L’approccio comune alla Brexit serve proprio a garantire il minor impatto sociale, economico e politico sui mercati e sulle imprese, sui cittadini e sui diritti, derivante dall’uscita britannica.
Uscita che impone all’Europa e al nostro Paese di curare gli interessi privati, di aziende, banche e fondazioni, ma di tutelare soprattutto i cittadini, vigilare sul rispetto dei diritti fondamentali e del diritto internazionale.
Visto il clima di estrema incertezza che incombe sulla data, con il Governo britannico in crisi, il duro confronto parlamentare in atto, la richiesta popolare di un secondo referendum e altre criticità sociali ed economiche, non è del tutto esclusa una Brexit senza accordo, che è lo scenario peggiore.
In un contesto del genere, i preparativi del piano collettivo europeo hanno l’obiettivo principale di garantire, anche con misure legislative ad hoc, uno scudo comune all’instabilità che potrebbe seguire da maggio in poi, a partire da tre linee d’azione principali: la tutela dei diritti dei cittadini italiani che vivono nel Regno Unito e dei cittadini britannici che vivono in Italia; la tutela della stabilità finanziaria e della continuità operativa dei mercati e dei settori bancario, finanziario e assicurativo; la promozione di un’adeguata preparazione delle imprese e la gestione di emergenze di varia natura.
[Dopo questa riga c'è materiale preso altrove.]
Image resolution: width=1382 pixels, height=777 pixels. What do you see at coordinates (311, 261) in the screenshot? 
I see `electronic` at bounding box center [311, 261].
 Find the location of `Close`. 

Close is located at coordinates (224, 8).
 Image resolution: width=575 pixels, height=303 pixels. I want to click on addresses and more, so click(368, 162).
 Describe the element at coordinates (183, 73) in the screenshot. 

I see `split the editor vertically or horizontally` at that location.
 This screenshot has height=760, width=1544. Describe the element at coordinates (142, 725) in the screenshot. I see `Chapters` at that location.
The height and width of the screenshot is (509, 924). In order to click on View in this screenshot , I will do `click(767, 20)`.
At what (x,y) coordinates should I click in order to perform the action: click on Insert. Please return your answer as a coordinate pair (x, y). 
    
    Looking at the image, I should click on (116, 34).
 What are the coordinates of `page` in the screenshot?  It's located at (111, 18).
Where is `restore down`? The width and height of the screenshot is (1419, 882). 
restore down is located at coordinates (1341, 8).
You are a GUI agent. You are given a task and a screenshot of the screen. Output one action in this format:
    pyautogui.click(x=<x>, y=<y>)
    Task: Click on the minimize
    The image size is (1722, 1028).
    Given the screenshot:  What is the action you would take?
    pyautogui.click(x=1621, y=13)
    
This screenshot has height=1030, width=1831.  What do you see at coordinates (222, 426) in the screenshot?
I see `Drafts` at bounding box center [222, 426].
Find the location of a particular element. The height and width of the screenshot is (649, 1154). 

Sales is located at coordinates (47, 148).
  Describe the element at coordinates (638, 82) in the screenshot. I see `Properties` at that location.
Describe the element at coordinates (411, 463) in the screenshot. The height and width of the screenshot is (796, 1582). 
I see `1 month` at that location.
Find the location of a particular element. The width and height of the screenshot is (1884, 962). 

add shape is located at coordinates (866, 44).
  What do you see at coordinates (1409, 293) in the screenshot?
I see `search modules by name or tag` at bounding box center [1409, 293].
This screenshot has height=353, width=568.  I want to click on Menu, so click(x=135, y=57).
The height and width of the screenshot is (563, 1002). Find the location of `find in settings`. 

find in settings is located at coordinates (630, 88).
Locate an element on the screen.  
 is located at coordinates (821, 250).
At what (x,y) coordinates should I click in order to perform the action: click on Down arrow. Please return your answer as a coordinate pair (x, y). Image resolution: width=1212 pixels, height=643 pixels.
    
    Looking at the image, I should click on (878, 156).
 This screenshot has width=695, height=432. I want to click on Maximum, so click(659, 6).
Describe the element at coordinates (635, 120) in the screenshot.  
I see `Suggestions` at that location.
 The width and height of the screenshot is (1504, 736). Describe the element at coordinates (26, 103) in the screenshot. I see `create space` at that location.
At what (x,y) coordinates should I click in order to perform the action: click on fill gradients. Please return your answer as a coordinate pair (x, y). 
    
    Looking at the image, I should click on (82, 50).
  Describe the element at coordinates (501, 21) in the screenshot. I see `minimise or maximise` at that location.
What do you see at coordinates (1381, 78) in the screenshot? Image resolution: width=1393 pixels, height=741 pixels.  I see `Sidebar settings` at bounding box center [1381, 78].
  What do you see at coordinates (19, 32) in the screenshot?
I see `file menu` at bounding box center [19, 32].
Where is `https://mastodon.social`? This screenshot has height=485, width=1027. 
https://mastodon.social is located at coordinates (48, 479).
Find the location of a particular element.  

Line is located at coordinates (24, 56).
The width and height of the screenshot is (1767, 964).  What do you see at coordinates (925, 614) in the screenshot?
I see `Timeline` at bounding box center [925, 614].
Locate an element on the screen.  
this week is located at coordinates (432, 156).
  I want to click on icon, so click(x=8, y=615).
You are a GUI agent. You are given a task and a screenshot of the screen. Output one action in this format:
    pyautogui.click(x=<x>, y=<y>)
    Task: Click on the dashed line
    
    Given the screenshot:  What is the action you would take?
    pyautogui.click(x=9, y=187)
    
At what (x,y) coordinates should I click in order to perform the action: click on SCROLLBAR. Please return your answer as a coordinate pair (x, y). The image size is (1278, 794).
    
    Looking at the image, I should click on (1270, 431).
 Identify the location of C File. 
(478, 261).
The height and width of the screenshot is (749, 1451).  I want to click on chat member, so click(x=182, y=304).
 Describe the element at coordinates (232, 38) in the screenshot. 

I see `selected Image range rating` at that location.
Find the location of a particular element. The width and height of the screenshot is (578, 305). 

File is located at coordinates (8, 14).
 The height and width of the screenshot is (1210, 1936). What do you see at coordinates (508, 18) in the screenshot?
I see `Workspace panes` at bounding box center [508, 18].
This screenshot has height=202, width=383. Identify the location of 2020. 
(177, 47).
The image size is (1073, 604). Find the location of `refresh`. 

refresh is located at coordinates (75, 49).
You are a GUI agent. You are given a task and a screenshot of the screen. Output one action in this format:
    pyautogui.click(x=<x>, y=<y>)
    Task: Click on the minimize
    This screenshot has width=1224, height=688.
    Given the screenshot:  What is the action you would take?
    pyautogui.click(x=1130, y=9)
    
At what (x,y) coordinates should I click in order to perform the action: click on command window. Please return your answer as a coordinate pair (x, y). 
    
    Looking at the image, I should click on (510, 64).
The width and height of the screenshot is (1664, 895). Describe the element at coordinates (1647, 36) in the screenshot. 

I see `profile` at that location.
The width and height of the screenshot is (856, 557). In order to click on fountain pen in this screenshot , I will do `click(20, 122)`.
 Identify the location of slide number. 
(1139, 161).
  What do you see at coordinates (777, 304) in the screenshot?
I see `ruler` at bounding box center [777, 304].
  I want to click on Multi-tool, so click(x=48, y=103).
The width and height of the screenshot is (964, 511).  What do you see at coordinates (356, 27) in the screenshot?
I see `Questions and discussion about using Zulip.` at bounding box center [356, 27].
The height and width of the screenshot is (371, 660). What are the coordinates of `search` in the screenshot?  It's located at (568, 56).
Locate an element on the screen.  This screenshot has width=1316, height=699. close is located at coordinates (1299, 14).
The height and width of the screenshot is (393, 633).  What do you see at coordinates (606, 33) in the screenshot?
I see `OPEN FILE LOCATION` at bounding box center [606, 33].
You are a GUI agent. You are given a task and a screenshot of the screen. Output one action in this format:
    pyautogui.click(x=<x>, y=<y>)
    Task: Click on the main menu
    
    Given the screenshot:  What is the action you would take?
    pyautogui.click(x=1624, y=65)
Tra le numerose indicazioni settoriali, per la Commissione europea, “in mancanza di accordo”, in materia di protezione dei dati, si applicheranno le norme sui trasferimenti internazionali: “in applicazione del regolamento generale (UE) 2016/679 sulla protezione dei dati, della direttiva (UE) 2016/680 per le attività dei servizi di contrasto della criminalità e del regolamento (CE) n.45/2001 relativamente alle istituzioni e agli organismi dell’Unione europea”.
Il regolamento generale sulla protezione dei dati, la direttiva 2016/680 e il regolamento n. 45/2001, prevedono un ampio ventaglio di strumenti per il trasferimento di dati verso Paesi terzi, fra cui, in particolare, le cosiddette “adeguate garanzie“: utilizzabili sia nel settore privato, sia da parte delle
autorità pubbliche (ad esempio le clausole contrattuali tipo approvate dalla Commissione, le norme vincolanti d’impresa, gli accordi amministrativi).
Per quel che riguarda, invece, il comparto digitale, i settori interessati dal recesso riguardano i seguenti temi: comunicazioni elettroniche (incluso il roaming nella telefonia mobile); eCommerce; geoblocking; settore audiovisivo; diritto d’autore; identificazione elettronica e servizi fiduciari per le transazioni elettroniche (eiDAS); dominio.eu; sicurezza delle reti e dei sistemi informativi.
In tutti questi settori, è spiegato in un documento della presidenza del Consiglio dei ministri, “il Regno Unito sarà considerato uno Stato terzo ai sensi del diritto dell’UE in vigore”.
Per quanto riguarda specificamente l’audiovisivo, “l’applicazione della normativa UE potrà essere invocata soltanto dagli operatori stabiliti in uno dei 27 Stati membri”.
I contenuti britannici, invece, continueranno ad essere considerati “contenuti europei” (ai fini della definizione delle quote dei contenuti), in quanto il Regno Unito rimarrà parte della Convenzione Europea sulla Televisione Transfrontaliera, conclusa nell’ambito del Consiglio d’Europa70.
Lo strumento migliore per gestire in maniera ordinata, nell’interesse di cittadini e imprese, l’uscita del Regno Unito dall’Unione, ovviamente, è l’accordo di recesso concordato ai sensi dell’art. 50 del Trattato sull’Ue, ma in assenza di una sua ratifica “l’Unione europea agirà per tutelare i propri interessi, adottando un approccio unitario e coordinato in tutti i settori”.